Para ello, la aportación de Lauterpacht y de Lemkin fue decisiva y demostrativa de la necesidad de reacción de los individuos (y de los pueblos, en el caso del genocidio) frente a la omnipotencia de unos Estados que, sobre todo desde la I Guerra Mundial, se convirtieron cada vez más en unos entes con capacidad creciente de disposición sobre la sociedad y la vida de los individuos.
La posibilidad de introducir a la persona como sujeto portador de derechos en el concierto internacional desplazó de manera revolucionaria a la tradicional presencia de los Estados como únicos elementos actuantes en el Derecho Internacional. Todo un cambio todavía pendiente de articularse de manera práctica y efectiva en una auténtica Justicia Internacional.
Sin embargo, desde Nuremberg, algunos pasos se han dado. El propio Philippe Sands podría dar cuenta de ello en su trayectoria profesional.

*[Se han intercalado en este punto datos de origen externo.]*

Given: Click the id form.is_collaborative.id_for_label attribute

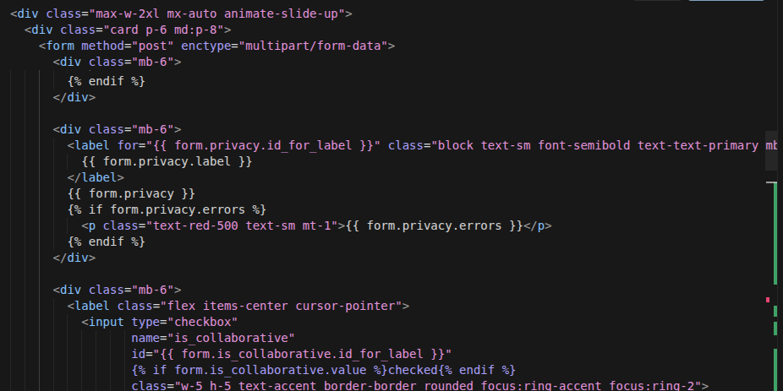Looking at the screenshot, I should (292, 354).
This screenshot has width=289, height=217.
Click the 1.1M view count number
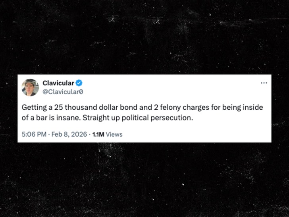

La trama del libro va combinando alternativa y diacrónicamente la trayectoria de los protagonistas jugando, entre otras situaciones, con la coincidencia de su idéntico origen geográfico: la ciudad de Lvov.
El relato se despliega ante el lector de una manera amena, casi intrigante, y avanza a medida que las preguntas del autor-jurista -historiador obtienen una respuesta adecuada en función de las fuentes disponibles o de los testimonios conseguidos. Sands es tenaz, persistente y riguroso.
Su método, de una capacidad lógica y deductiva extraordinaria, se beneficia de su indudable cultura, de las múltiples relaciones que se derivan de su profesión y del cosmopolitismo inherente a su condición y origen familiar.
Formalmente, el libro no se diferencia gran cosa de un libro de historia: fuentes, notas a pie de página por capítulos o un índice analítico. Pero se resuelve en el cuerpo del texto en forma de un apasionante relato, bien escrito y articulado.
Philippe Sands, además, despliega dos estrategias que contribuyen a tejer complicidades con el lector. Una de ellas, su implicación directa en el relato. El autor no es un observador neutro ni externo al relato: su motivación, sus intereses, sus dudas y sus tropiezos forman parte de la trama. La otra, derivada de la anterior, es la explicación del método y modo de trabajo, una vez más no en forma de apéndice metodológico, sino imbricado en el relato mismo.
Estas estrategias han resultado tradicionalmente muy incómodas para los historiadores. Sin embargo, es cierto que de forma creciente se incorporan a su oficio, posibilitando de esa manera unos relatos historiográficos más cuidados. La distancia siempre es una cuestión relativa que en sí misma no asegura ningún resultado.